Exercise prompt:
Can you copy all of the material below word for word?

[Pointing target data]
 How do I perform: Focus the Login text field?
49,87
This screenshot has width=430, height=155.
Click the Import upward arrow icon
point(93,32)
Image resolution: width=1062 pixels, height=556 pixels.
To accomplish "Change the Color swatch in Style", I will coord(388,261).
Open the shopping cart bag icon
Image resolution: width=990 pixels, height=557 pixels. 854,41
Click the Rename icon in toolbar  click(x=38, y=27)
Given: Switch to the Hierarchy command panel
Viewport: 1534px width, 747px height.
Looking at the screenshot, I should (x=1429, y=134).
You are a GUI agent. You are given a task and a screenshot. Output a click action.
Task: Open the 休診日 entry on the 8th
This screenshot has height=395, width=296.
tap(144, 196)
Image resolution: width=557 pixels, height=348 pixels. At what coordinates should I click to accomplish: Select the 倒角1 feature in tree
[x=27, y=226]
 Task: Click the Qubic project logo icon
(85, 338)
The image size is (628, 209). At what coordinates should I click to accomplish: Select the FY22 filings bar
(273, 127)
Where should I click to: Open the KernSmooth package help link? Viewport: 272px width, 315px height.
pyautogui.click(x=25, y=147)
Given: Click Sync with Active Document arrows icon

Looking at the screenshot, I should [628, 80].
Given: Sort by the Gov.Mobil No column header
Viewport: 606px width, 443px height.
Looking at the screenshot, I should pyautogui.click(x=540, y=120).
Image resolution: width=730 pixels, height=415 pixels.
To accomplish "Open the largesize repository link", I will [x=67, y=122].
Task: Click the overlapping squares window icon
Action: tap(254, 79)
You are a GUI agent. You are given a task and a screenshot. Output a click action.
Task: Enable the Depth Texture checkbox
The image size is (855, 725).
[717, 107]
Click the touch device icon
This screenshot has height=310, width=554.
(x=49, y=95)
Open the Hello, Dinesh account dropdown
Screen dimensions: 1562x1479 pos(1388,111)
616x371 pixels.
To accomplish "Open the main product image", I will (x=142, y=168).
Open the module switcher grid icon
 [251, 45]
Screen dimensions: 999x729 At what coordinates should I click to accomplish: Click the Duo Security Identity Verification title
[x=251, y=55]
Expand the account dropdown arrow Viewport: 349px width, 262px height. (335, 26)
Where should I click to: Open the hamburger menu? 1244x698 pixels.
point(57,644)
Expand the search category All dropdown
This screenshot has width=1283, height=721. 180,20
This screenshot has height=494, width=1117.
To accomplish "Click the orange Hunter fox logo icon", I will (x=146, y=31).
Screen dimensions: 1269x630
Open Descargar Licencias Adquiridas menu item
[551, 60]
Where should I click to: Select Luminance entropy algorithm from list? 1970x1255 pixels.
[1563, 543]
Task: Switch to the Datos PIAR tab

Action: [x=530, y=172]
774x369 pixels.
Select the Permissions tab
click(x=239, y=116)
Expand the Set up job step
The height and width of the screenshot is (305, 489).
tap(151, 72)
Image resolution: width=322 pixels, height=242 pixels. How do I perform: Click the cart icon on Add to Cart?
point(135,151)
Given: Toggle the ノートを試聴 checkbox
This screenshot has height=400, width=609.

Expected answer:
 How do I perform: Focus the Login text field?
49,87
This screenshot has width=430, height=155.
Click the Import upward arrow icon
point(93,32)
Image resolution: width=1062 pixels, height=556 pixels.
To accomplish "Change the Color swatch in Style", I will coord(388,261).
Open the shopping cart bag icon
Image resolution: width=990 pixels, height=557 pixels. 854,41
Click the Rename icon in toolbar  click(x=38, y=27)
Given: Switch to the Hierarchy command panel
Viewport: 1534px width, 747px height.
Looking at the screenshot, I should (x=1429, y=134).
You are a GUI agent. You are given a task and a screenshot. Output a click action.
Task: Open the 休診日 entry on the 8th
This screenshot has height=395, width=296.
tap(144, 196)
Image resolution: width=557 pixels, height=348 pixels. At what coordinates should I click to accomplish: Select the 倒角1 feature in tree
[x=27, y=226]
 Task: Click the Qubic project logo icon
(85, 338)
The image size is (628, 209). At what coordinates should I click to accomplish: Select the FY22 filings bar
(273, 127)
Where should I click to: Open the KernSmooth package help link? Viewport: 272px width, 315px height.
pyautogui.click(x=25, y=147)
Given: Click Sync with Active Document arrows icon

Looking at the screenshot, I should [628, 80].
Given: Sort by the Gov.Mobil No column header
Viewport: 606px width, 443px height.
Looking at the screenshot, I should pyautogui.click(x=540, y=120).
Image resolution: width=730 pixels, height=415 pixels.
To accomplish "Open the largesize repository link", I will [x=67, y=122].
Task: Click the overlapping squares window icon
Action: tap(254, 79)
You are a GUI agent. You are given a task and a screenshot. Output a click action.
Task: Enable the Depth Texture checkbox
The image size is (855, 725).
[717, 107]
Click the touch device icon
This screenshot has height=310, width=554.
(x=49, y=95)
Open the Hello, Dinesh account dropdown
Screen dimensions: 1562x1479 pos(1388,111)
616x371 pixels.
To accomplish "Open the main product image", I will (x=142, y=168).
Open the module switcher grid icon
 [251, 45]
Screen dimensions: 999x729 At what coordinates should I click to accomplish: Click the Duo Security Identity Verification title
[x=251, y=55]
Expand the account dropdown arrow Viewport: 349px width, 262px height. (335, 26)
Where should I click to: Open the hamburger menu? 1244x698 pixels.
point(57,644)
Expand the search category All dropdown
This screenshot has width=1283, height=721. 180,20
This screenshot has height=494, width=1117.
To accomplish "Click the orange Hunter fox logo icon", I will (x=146, y=31).
Screen dimensions: 1269x630
Open Descargar Licencias Adquiridas menu item
[551, 60]
Where should I click to: Select Luminance entropy algorithm from list? 1970x1255 pixels.
[1563, 543]
Task: Switch to the Datos PIAR tab

Action: [x=530, y=172]
774x369 pixels.
Select the Permissions tab
click(x=239, y=116)
Expand the Set up job step
The height and width of the screenshot is (305, 489).
tap(151, 72)
Image resolution: width=322 pixels, height=242 pixels. How do I perform: Click the cart icon on Add to Cart?
point(135,151)
Given: Toggle the ノートを試聴 checkbox
This screenshot has height=400, width=609.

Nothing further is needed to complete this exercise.